Alternatively, to return to a previous state of the data before update 106A was made, the changed portion (region 2) of data 110 can be restored from (copied from) region 2 of detached mirror (snapshot) 120B. The change made in update 106A is thereby “backed out” without copying all of the data from the snapshot. The use of accumulator maps is described in further detail in the two related applications cited in the Cross Reference to Related Applications section of this application.
To save physical disk space, changes can be stored in temporary data storage areas such as volatile memory, but those changes are vulnerable to computer system, hardware, and software failures. In addition, storing the changes in temporary data storage areas typically requires that the snapshot and the data are stored in a common physical storage area that can be accessed by a common volatile memory. A requirement that the snapshot and the data be stored in a common physical data storage area can limit the number of snapshots that can be made of the data in organizations having limited resources or a very large amount of data. Furthermore, many applications suffer severe performance problems when more than one snapshot of a set of data is made due to the overhead involved in writing the data to multiple places.

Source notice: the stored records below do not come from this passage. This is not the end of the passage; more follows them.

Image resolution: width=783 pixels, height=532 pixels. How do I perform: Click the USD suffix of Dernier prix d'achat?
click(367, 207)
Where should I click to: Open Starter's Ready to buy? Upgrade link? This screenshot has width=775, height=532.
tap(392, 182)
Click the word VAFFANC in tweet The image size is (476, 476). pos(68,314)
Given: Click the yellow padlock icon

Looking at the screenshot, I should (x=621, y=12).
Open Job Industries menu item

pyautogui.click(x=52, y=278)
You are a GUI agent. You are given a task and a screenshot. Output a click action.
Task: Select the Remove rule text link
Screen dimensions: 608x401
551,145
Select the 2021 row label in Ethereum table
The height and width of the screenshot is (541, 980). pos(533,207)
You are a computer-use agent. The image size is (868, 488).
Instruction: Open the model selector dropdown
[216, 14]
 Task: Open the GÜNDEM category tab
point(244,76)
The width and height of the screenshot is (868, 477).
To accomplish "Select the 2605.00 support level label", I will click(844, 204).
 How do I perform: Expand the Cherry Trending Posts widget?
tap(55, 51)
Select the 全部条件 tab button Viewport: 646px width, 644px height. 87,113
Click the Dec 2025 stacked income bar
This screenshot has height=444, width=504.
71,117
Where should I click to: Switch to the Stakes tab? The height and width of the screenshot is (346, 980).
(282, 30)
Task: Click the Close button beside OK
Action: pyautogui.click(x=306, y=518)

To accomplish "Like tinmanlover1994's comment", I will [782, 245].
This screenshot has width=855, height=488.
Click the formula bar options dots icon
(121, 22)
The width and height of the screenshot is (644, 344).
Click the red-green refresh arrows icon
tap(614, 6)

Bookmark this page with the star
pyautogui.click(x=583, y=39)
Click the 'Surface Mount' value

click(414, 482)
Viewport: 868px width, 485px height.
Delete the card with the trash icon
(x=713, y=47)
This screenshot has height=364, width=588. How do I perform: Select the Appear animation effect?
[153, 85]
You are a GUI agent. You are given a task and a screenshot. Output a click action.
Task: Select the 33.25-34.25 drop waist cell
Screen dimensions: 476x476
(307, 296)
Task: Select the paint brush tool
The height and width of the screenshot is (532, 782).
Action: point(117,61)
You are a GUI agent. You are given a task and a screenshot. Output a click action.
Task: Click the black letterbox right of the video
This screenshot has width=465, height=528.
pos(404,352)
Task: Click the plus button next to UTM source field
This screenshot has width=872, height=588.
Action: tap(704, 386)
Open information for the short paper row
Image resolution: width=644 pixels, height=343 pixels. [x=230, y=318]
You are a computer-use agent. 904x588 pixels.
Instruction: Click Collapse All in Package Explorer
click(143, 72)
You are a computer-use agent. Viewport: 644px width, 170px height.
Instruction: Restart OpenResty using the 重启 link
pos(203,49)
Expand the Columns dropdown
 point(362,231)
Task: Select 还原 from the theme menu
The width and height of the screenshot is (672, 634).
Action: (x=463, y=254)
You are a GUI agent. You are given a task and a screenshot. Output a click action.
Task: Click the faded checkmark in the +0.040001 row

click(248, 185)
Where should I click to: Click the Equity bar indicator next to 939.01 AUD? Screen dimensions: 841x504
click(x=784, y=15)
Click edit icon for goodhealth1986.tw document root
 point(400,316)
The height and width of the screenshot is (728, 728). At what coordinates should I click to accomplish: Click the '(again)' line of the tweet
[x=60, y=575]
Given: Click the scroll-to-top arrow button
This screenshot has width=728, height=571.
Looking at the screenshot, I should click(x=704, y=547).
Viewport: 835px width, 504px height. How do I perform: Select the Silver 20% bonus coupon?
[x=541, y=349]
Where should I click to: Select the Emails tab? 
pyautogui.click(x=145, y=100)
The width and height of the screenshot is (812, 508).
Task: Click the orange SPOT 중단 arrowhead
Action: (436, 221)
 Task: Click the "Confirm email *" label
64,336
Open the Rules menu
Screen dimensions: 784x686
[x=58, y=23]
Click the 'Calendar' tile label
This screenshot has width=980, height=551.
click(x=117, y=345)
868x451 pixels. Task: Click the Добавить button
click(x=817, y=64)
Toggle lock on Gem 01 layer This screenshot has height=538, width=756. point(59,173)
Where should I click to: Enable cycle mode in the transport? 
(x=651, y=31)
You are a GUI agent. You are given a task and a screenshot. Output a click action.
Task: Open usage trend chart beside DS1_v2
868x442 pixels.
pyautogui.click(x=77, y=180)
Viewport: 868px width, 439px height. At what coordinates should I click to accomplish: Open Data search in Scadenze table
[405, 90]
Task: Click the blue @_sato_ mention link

What is needed is the ability to quickly synchronize mirrored copies of data that have become inconsistent. The solution should enable mirrored copies of data to be synchronized following a system crash without copying all of the data from one mirrored copy to another. Changes to the data should survive computer system, hardware and software failures and require minimal storage space. The solution should have minimal impact on performance of applications using the data.